À travers les témoignages de Raymond Domenech et de trois joueurs, le capitaine Patrice Evra, William Gallas et Bacary Sagna, le film Le Bus : Les Bleus en grève, fait revivre l'atmosphère irrespirable qui régnait au sein du groupe en Afrique du Sud. Une crise qui a connu son paroxysme quand les joueurs ont décidé de boycotter leur entraînement à Knysna, devant les caméras du monde entier.

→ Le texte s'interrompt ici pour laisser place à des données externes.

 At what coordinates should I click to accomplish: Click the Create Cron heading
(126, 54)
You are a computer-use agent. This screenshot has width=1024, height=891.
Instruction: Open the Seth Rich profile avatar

Contacté par l'AFP, Netflix a répondu que le documentaire n'était « ni un réquisitoire ni une tribune », et qu'il avait été réalisé dans une logique de confrontation de récits. Selon la production, Raymond Domenech a donné accès au journal qu'il tenait à l'époque et qui a inspiré un premier livre, Tout seul, publié il y a quelques années. Un document personnel où il balançait toutes ses émotions, toutes ses frustrations, décrit un producteur, Yoan Zerbit. « Envie de disparaître loin de tout, j'ai parfois des montées de haine envers ces abrutis », avait notamment écrit l'ancien sélectionneur, au moment de la défaite contre le Mexique (0-2). Nul doute que la partie Bleus vs Netflix est loin d'être terminée.